■ **What you are asked to do**
Using the listing below, set down each line from the line containing "The height and width of the screenshot is (720, 960)." through the line containing "The height and width of the screenshot is (734, 1233).", both ends included, exactly and with nothing added.

-------- Dataset --------

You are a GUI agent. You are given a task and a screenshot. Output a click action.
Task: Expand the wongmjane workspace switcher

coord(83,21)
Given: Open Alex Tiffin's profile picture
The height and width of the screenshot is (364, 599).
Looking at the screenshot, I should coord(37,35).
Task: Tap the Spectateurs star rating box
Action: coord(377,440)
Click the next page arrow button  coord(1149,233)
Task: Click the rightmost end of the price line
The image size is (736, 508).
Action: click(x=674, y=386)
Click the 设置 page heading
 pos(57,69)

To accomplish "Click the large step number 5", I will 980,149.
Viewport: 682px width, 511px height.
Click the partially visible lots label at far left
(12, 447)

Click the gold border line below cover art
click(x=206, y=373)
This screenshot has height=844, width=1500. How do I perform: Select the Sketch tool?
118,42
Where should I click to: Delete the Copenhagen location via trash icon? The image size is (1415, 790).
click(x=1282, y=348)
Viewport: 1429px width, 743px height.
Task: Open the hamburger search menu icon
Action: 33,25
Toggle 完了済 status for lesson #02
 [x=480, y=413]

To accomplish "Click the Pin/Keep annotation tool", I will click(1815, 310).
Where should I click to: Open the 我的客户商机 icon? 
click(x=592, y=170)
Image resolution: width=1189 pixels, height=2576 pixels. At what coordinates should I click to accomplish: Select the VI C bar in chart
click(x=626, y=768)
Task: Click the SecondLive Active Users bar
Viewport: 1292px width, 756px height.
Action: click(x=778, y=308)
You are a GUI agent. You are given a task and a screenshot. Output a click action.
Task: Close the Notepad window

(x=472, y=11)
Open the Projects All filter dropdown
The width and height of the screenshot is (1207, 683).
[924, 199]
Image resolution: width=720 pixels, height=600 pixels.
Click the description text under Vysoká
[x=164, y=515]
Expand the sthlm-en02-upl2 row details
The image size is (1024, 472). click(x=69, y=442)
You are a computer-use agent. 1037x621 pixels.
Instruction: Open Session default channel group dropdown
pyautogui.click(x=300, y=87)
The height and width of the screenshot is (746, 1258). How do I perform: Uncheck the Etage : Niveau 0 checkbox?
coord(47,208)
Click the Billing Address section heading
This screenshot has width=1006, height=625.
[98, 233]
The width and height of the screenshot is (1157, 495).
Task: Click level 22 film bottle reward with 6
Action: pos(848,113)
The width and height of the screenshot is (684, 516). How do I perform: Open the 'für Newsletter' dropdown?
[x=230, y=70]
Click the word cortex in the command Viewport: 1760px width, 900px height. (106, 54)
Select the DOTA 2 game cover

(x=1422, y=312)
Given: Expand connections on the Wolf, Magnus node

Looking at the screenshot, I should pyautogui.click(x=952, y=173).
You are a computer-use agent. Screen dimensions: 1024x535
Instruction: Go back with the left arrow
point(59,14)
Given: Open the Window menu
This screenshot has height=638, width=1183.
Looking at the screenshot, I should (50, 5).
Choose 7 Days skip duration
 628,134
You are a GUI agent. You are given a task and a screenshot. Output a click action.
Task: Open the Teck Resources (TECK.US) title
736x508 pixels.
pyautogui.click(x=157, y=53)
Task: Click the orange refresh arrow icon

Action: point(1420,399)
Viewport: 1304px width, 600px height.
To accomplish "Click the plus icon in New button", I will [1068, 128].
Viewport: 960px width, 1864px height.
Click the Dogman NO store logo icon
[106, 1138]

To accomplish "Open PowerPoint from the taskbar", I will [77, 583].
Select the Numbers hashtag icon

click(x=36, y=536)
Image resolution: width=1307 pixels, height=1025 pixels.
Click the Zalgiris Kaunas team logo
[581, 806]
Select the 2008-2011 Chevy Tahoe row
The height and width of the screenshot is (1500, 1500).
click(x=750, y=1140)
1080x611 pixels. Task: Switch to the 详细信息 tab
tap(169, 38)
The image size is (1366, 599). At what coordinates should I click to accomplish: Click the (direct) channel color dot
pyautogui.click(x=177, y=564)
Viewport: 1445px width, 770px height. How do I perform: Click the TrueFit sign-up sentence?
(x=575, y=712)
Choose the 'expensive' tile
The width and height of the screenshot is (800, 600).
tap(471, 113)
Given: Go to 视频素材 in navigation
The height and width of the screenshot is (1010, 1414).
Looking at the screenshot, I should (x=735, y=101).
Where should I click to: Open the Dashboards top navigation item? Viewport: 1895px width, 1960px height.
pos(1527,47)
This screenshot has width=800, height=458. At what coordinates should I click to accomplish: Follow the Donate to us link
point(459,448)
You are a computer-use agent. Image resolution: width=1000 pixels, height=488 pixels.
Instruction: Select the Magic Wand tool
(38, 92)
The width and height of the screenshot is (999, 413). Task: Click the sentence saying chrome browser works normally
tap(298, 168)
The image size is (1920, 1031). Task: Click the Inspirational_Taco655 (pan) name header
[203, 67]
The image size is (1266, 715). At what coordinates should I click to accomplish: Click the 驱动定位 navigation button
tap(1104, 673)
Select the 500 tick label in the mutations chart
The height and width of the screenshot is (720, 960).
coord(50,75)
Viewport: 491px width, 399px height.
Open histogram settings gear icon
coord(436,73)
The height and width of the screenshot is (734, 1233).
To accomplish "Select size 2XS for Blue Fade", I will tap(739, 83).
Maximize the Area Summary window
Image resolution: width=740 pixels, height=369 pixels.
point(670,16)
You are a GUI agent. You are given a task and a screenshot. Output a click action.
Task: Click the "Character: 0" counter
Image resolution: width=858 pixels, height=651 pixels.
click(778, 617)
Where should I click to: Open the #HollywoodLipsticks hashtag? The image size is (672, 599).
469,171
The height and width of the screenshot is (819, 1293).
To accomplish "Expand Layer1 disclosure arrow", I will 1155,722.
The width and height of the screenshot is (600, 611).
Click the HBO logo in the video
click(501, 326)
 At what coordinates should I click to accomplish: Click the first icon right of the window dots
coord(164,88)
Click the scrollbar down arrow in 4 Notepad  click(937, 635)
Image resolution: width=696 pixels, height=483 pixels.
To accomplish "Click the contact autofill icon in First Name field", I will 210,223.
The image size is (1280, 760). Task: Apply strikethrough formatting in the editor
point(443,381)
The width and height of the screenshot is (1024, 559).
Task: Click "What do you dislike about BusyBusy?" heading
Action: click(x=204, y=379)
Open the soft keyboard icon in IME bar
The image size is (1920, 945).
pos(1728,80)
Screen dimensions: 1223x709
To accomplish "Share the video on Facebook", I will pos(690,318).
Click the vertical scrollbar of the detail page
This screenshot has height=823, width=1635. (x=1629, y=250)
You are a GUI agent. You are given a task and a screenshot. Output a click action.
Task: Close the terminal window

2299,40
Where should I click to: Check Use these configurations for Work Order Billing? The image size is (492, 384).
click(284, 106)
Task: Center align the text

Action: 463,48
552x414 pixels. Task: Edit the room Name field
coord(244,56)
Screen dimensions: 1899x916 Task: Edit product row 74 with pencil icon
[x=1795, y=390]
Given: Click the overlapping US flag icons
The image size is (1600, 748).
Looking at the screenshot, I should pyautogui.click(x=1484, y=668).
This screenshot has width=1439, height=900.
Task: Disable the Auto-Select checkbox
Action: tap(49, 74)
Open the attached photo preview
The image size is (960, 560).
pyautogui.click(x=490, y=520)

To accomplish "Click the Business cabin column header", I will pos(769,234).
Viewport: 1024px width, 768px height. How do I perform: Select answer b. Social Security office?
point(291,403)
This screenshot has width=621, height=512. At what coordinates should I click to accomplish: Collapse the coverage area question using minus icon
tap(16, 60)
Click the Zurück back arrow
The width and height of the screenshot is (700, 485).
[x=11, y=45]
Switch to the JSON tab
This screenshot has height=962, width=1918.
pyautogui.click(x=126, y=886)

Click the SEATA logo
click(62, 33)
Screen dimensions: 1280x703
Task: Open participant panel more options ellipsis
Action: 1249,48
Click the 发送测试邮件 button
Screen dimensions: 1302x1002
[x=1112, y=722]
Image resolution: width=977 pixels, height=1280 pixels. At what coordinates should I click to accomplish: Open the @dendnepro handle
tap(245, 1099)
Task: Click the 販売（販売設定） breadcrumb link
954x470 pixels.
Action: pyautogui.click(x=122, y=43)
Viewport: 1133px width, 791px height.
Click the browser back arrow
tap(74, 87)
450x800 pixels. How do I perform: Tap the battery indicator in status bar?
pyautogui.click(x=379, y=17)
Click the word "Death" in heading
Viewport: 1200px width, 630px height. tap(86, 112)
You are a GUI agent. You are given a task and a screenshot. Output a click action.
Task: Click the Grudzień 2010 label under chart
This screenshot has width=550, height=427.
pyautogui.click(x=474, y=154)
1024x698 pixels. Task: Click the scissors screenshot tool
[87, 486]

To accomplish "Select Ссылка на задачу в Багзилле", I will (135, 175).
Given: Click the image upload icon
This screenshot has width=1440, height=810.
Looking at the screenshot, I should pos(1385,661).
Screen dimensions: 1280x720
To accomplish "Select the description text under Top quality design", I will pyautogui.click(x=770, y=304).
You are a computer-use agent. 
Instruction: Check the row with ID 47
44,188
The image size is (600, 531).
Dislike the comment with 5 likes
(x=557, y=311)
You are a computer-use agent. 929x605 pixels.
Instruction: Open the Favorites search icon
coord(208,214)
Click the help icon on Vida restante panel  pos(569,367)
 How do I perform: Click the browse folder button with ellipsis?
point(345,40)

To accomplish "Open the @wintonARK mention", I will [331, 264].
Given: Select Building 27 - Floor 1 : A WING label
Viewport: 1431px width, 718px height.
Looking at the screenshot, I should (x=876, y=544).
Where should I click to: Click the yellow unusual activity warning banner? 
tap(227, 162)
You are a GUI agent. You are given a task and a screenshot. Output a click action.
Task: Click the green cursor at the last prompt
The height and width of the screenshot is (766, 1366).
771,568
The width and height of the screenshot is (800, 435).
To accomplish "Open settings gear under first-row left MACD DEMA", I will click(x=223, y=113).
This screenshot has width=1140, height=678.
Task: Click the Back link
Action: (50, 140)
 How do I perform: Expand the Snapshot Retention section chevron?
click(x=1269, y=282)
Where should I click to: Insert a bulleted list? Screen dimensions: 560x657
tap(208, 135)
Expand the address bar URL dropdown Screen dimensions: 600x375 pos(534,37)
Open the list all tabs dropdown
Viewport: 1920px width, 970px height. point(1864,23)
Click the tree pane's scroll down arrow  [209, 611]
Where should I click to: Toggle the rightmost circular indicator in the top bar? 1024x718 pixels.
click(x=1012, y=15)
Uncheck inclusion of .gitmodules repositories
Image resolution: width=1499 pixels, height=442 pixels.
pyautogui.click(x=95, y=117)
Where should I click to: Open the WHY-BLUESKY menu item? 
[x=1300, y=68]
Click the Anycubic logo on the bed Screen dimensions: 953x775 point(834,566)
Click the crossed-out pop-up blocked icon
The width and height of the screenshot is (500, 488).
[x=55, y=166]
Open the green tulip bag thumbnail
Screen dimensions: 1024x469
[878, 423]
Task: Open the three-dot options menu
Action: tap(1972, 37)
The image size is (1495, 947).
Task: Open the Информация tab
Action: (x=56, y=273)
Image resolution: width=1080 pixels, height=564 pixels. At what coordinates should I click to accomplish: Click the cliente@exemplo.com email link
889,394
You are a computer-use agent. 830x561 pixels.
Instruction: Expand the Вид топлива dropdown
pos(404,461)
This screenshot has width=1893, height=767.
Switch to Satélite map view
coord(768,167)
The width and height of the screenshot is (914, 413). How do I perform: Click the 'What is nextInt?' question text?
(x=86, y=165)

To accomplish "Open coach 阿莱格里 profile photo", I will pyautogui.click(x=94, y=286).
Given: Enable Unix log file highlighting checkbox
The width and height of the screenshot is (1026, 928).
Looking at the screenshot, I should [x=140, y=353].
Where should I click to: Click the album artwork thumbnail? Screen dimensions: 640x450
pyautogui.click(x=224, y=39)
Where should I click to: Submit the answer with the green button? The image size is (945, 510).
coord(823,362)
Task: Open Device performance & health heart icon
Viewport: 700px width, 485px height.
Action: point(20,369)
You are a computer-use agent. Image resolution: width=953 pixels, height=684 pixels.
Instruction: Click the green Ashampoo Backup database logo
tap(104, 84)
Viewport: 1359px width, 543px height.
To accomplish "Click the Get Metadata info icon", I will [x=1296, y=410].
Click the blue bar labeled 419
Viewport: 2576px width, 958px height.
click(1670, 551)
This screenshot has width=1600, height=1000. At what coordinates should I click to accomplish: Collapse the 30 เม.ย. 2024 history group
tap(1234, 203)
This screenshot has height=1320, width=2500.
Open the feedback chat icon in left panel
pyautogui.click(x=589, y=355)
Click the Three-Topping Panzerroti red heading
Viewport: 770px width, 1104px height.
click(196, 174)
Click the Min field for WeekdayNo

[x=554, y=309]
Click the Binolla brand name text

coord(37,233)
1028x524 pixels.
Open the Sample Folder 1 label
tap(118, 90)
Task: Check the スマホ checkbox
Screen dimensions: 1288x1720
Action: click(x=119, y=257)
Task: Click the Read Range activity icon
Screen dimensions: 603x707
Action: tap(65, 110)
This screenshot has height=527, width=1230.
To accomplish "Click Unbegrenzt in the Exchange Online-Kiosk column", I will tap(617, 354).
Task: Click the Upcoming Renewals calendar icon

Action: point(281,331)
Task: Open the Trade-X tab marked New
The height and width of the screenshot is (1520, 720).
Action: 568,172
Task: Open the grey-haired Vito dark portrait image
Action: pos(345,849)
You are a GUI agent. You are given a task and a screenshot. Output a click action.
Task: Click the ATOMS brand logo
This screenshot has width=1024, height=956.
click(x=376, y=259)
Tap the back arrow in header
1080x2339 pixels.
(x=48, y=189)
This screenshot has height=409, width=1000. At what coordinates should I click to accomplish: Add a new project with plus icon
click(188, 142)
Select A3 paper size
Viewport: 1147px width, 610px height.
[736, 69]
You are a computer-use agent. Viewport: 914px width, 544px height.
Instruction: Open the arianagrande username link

--------

■ **Written answer**
The height and width of the screenshot is (720, 960).
coord(50,75)
Viewport: 491px width, 399px height.
Open histogram settings gear icon
coord(436,73)
The height and width of the screenshot is (734, 1233).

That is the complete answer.